* [Entries for locating text and elements]:
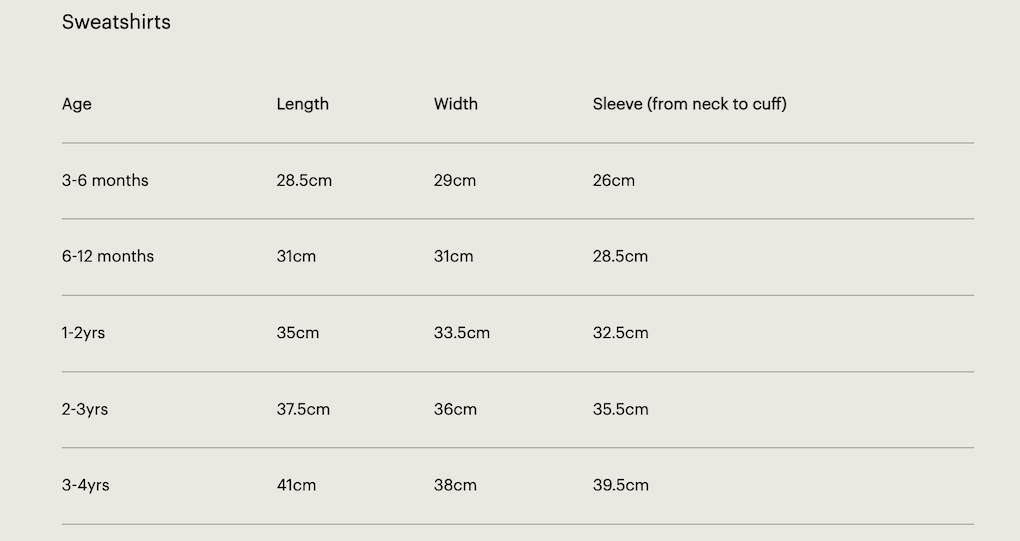Click the Sweatshirts heading

tap(116, 22)
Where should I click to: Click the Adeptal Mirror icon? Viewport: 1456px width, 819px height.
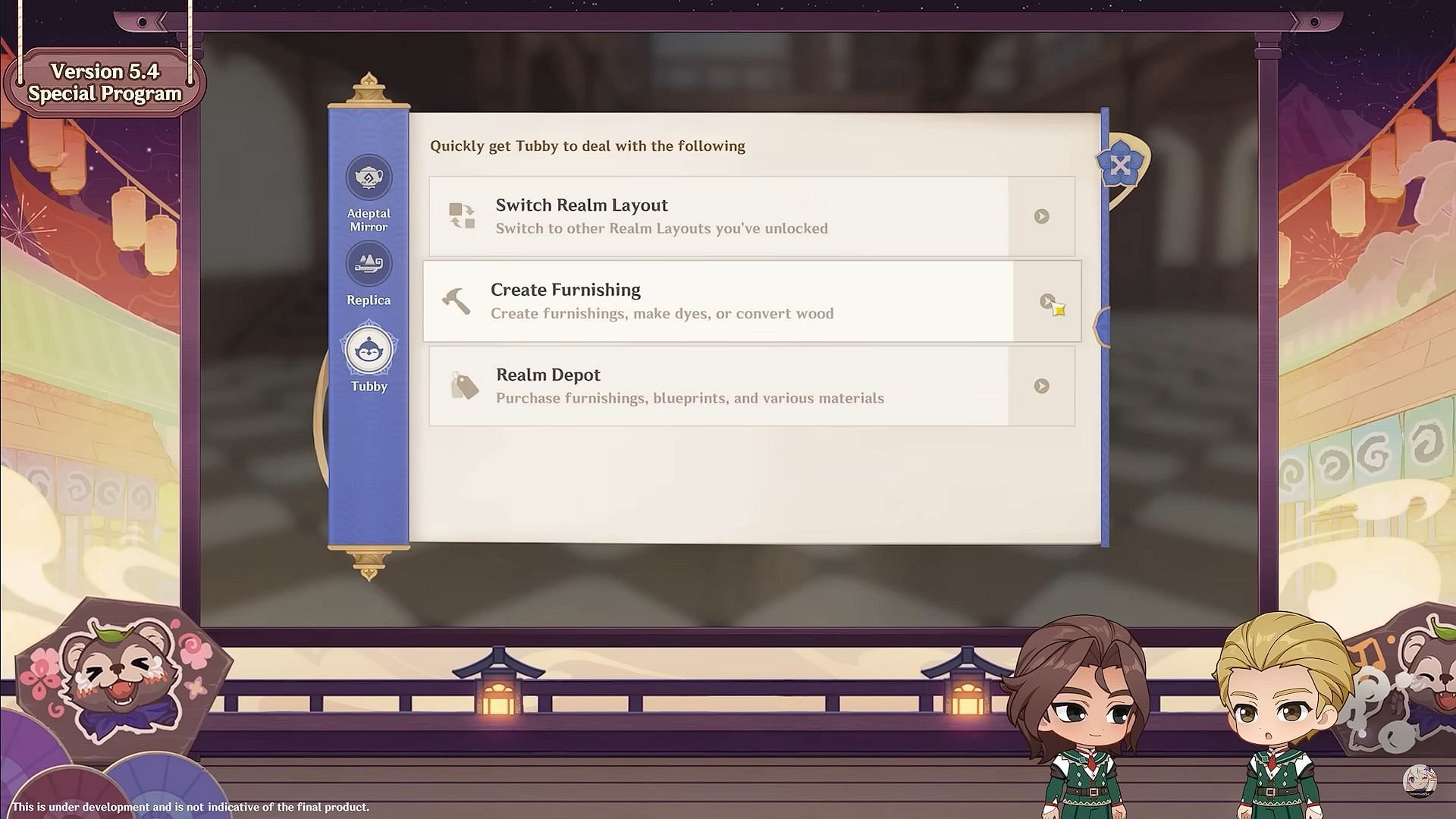click(x=368, y=177)
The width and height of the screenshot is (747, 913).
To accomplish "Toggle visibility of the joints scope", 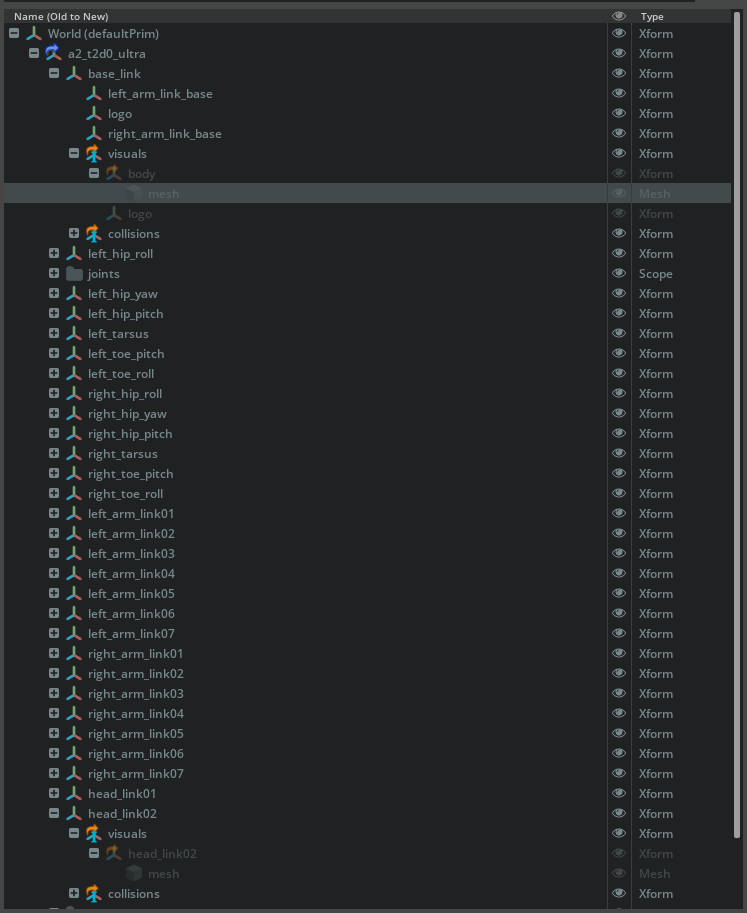I will tap(619, 274).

* [Task description]: Return each line of the data above that contains the word "height", copied in full.

* [Solution below]:
Where should I click to: Click the Adeptal Mirror icon? Viewport: 1456px width, 819px height.
The width and height of the screenshot is (747, 913).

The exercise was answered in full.